• **DATASET RECORDS**:
____________________
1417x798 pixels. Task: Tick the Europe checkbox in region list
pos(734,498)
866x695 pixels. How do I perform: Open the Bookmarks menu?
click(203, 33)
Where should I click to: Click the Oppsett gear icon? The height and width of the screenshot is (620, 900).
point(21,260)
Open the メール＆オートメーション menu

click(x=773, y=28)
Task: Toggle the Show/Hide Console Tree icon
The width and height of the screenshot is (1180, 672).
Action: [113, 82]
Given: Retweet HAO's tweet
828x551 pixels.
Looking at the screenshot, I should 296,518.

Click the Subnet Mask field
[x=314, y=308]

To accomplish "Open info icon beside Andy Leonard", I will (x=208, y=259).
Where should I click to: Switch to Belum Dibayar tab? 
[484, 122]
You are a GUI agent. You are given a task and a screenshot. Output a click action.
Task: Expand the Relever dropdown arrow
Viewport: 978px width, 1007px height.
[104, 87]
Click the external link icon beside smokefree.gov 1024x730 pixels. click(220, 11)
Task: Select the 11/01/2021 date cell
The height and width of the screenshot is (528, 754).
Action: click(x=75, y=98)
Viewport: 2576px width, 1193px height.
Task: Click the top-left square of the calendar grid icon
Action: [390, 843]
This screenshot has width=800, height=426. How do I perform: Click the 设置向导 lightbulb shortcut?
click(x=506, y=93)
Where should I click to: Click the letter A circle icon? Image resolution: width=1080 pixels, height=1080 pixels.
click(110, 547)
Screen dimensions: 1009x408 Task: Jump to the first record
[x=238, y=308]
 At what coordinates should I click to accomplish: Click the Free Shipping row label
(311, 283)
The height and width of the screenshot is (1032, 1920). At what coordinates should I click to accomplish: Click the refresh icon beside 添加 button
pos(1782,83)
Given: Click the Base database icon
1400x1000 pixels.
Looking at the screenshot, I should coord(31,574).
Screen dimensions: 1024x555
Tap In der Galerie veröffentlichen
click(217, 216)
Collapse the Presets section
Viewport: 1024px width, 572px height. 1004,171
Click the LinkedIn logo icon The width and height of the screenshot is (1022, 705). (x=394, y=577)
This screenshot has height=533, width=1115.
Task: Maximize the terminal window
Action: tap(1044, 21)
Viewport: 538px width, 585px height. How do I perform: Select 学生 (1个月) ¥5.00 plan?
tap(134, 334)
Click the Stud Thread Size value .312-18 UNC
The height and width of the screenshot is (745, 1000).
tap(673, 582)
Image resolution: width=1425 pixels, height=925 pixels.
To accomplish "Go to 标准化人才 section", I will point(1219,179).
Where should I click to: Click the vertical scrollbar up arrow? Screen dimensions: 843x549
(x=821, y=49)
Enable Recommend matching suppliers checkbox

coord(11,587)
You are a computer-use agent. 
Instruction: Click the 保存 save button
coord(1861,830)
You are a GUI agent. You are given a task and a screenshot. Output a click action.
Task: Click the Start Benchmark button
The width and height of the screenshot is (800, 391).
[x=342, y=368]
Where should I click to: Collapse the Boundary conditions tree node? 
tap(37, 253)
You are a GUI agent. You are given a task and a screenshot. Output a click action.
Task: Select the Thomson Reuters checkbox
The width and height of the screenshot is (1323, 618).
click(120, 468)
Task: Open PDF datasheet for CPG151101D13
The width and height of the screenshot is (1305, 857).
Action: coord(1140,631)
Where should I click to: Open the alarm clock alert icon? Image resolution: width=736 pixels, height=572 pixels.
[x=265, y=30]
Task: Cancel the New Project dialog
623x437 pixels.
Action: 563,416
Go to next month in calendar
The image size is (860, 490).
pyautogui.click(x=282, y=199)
____________________
• **DIRECTIONS**: Give the lines above as a Markdown table with two columns, No. and Line, numbering each row and omitting blank lines.

• **FINISHED ANSWER**:
| No. | Line |
|---|---|
| 1 | 1417x798 pixels. Task: Tick the Europe checkbox in region list |
| 2 | pos(734,498) |
| 3 | 866x695 pixels. How do I perform: Open the Bookmarks menu? |
| 4 | click(203, 33) |
| 5 | Where should I click to: Click the Oppsett gear icon? The height and width of the screenshot is (620, 900). |
| 6 | point(21,260) |
| 7 | Open the メール＆オートメーション menu |
| 8 | click(x=773, y=28) |
| 9 | Task: Toggle the Show/Hide Console Tree icon |
| 10 | The width and height of the screenshot is (1180, 672). |
| 11 | Action: [113, 82] |
| 12 | Given: Retweet HAO's tweet |
| 13 | 828x551 pixels. |
| 14 | Looking at the screenshot, I should 296,518. |
| 15 | Click the Subnet Mask field |
| 16 | [x=314, y=308] |
| 17 | To accomplish "Open info icon beside Andy Leonard", I will (x=208, y=259). |
| 18 | Where should I click to: Switch to Belum Dibayar tab?  |
| 19 | [484, 122] |
| 20 | You are a GUI agent. You are given a task and a screenshot. Output a click action. |
| 21 | Task: Expand the Relever dropdown arrow |
| 22 | Viewport: 978px width, 1007px height. |
| 23 | [104, 87] |
| 24 | Click the external link icon beside smokefree.gov 1024x730 pixels. click(220, 11) |
| 25 | Task: Select the 11/01/2021 date cell |
| 26 | The height and width of the screenshot is (528, 754). |
| 27 | Action: click(x=75, y=98) |
| 28 | Viewport: 2576px width, 1193px height. |
| 29 | Task: Click the top-left square of the calendar grid icon |
| 30 | Action: [390, 843] |
| 31 | This screenshot has width=800, height=426. How do I perform: Click the 设置向导 lightbulb shortcut? |
| 32 | click(x=506, y=93) |
| 33 | Where should I click to: Click the letter A circle icon? Image resolution: width=1080 pixels, height=1080 pixels. |
| 34 | click(110, 547) |
| 35 | Screen dimensions: 1009x408 Task: Jump to the first record |
| 36 | [x=238, y=308] |
| 37 |  At what coordinates should I click to accomplish: Click the Free Shipping row label |
| 38 | (311, 283) |
| 39 | The height and width of the screenshot is (1032, 1920). At what coordinates should I click to accomplish: Click the refresh icon beside 添加 button |
| 40 | pos(1782,83) |
| 41 | Given: Click the Base database icon |
| 42 | 1400x1000 pixels. |
| 43 | Looking at the screenshot, I should coord(31,574). |
| 44 | Screen dimensions: 1024x555 |
| 45 | Tap In der Galerie veröffentlichen |
| 46 | click(217, 216) |
| 47 | Collapse the Presets section |
| 48 | Viewport: 1024px width, 572px height. 1004,171 |
| 49 | Click the LinkedIn logo icon The width and height of the screenshot is (1022, 705). (x=394, y=577) |
| 50 | This screenshot has height=533, width=1115. |
| 51 | Task: Maximize the terminal window |
| 52 | Action: tap(1044, 21) |
| 53 | Viewport: 538px width, 585px height. How do I perform: Select 学生 (1个月) ¥5.00 plan? |
| 54 | tap(134, 334) |
| 55 | Click the Stud Thread Size value .312-18 UNC |
| 56 | The height and width of the screenshot is (745, 1000). |
| 57 | tap(673, 582) |
| 58 | Image resolution: width=1425 pixels, height=925 pixels. |
| 59 | To accomplish "Go to 标准化人才 section", I will point(1219,179). |
| 60 | Where should I click to: Click the vertical scrollbar up arrow? Screen dimensions: 843x549 |
| 61 | (x=821, y=49) |
| 62 | Enable Recommend matching suppliers checkbox |
| 63 | coord(11,587) |
| 64 | You are a computer-use agent.  |
| 65 | Instruction: Click the 保存 save button |
| 66 | coord(1861,830) |
| 67 | You are a GUI agent. You are given a task and a screenshot. Output a click action. |
| 68 | Task: Click the Start Benchmark button |
| 69 | The width and height of the screenshot is (800, 391). |
| 70 | [x=342, y=368] |
| 71 | Where should I click to: Collapse the Boundary conditions tree node?  |
| 72 | tap(37, 253) |
| 73 | You are a GUI agent. You are given a task and a screenshot. Output a click action. |
| 74 | Task: Select the Thomson Reuters checkbox |
| 75 | The width and height of the screenshot is (1323, 618). |
| 76 | click(120, 468) |
| 77 | Task: Open PDF datasheet for CPG151101D13 |
| 78 | The width and height of the screenshot is (1305, 857). |
| 79 | Action: coord(1140,631) |
| 80 | Where should I click to: Open the alarm clock alert icon? Image resolution: width=736 pixels, height=572 pixels. |
| 81 | [x=265, y=30] |
| 82 | Task: Cancel the New Project dialog |
| 83 | 623x437 pixels. |
| 84 | Action: 563,416 |
| 85 | Go to next month in calendar |
| 86 | The image size is (860, 490). |
| 87 | pyautogui.click(x=282, y=199) |